The graphs show that the results produced by Euler’s method are slightly diverged from those obtained by Maple solver for each of the variables over time. Nevertheless, the SDIBBDF method is in better agreement with the RK4 method and Maple solver than the fully implicit BBDF method.

In Figure 2, we can observe that the concentration of susceptible T cells rises along t. Once the CD$4^{+}$T cells were infected with HIV, the depletion of HIV RNA particles in the blood decreased rapidly in a short period of time, as analyzed in Figure 3. This resulted in the rapid growth of infected T cells, as shown in Figure 4.

Subsequent studies by [12,13] verified that the HIV was selectively infected and destroyed the CD$4^{+}$T cells in vitro. In addition, the numbers of circulating CD$4^{+}$T cells in HIV${}^{+}$ subjects predicted the onset of explicit immunodeficiency. Furthermore, [14] also agreed that an overpoweringly weakened cellular immune response due to a reduction of CD$4^{+}$T cells and loss of CD$4^{+}$T cell function was the primary cause of immunodeficiency present in the infected subjects. Further evidence for this hypothesis came from the study of experimental infections of non-human primates with certain strains of chimeric simian or human immunodeficiency viruses (SHIV).

4. Conclusions

In this study, the SDIBBDF method was derived and successfully applied to solve the dynamical model for the HIV infection of CD$4^{+}$T cells. Approximate solutions obtained by the proposed method were compared with the BBDF, RK4, and Euler’s method when solving the model.From the graphs, we can conclude that the solutions approximated by the proposed method very much agrees with the solutions obtained from the RK4 method and Maple solver.
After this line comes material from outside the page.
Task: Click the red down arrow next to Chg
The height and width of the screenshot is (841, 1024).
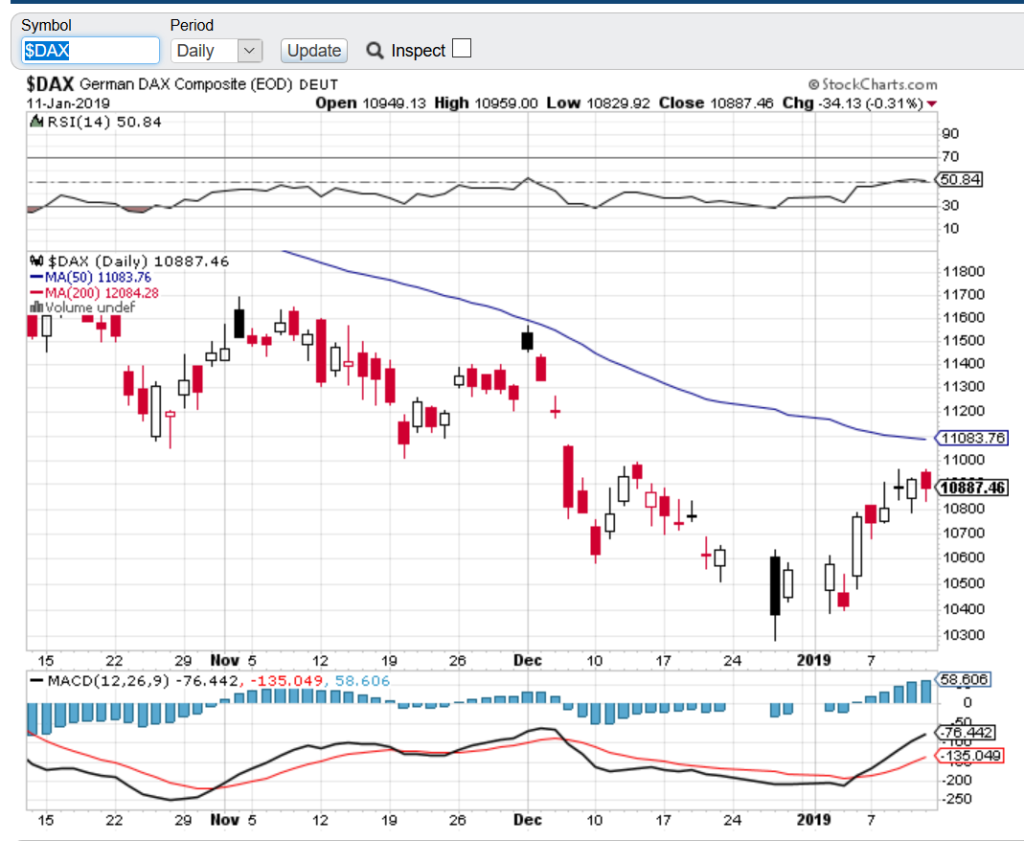Action: pos(932,104)
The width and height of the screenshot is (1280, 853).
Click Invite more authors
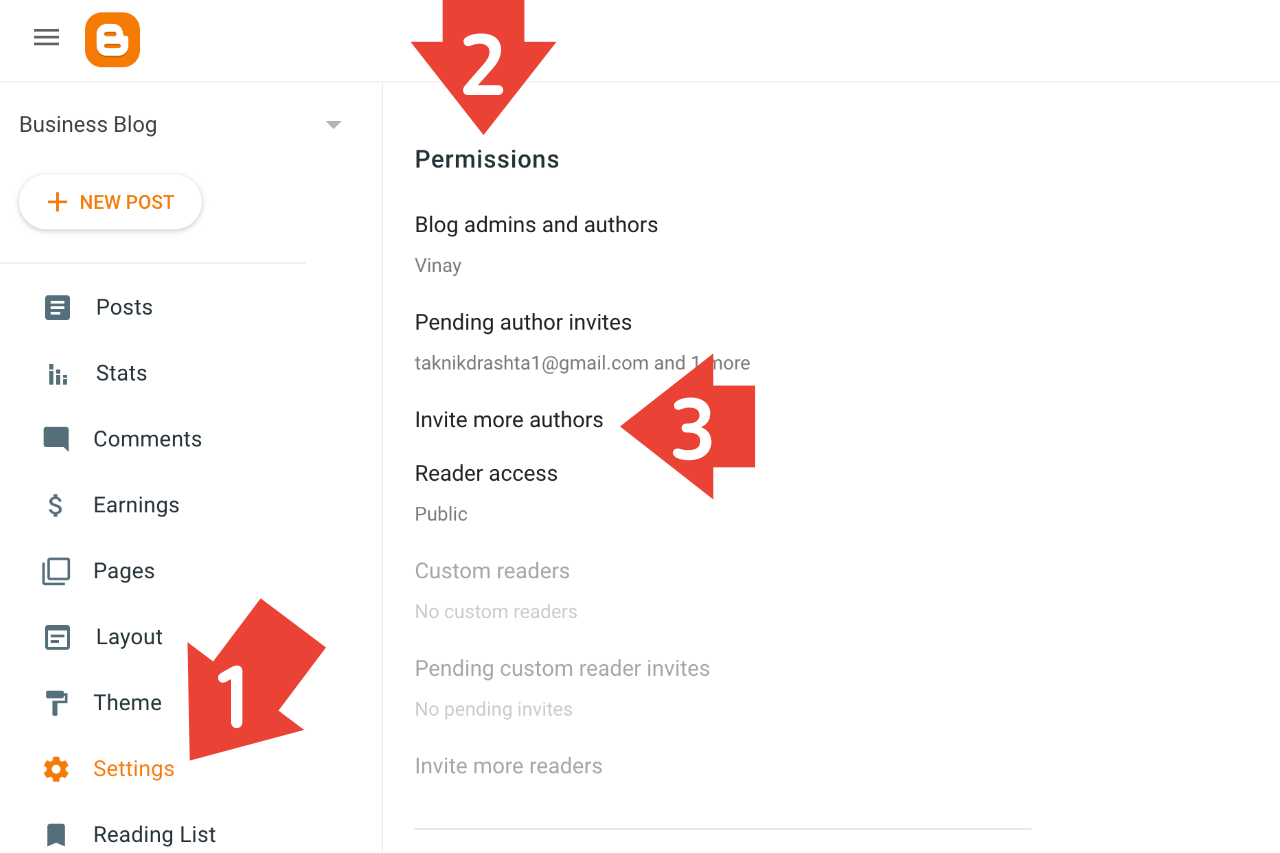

On the other hand, the SDIBBDF method is an advanced tool that can be easily applied to the system of linear and nonlinear ODEs, as well as the dynamical system. In addition, the computational process was conducted efficiently with an advanced C++ programming language.

Therefore, the SDIBBDF method can be applied as an alternative solver for the HIV infection of a CD$4^{+}$T cells model.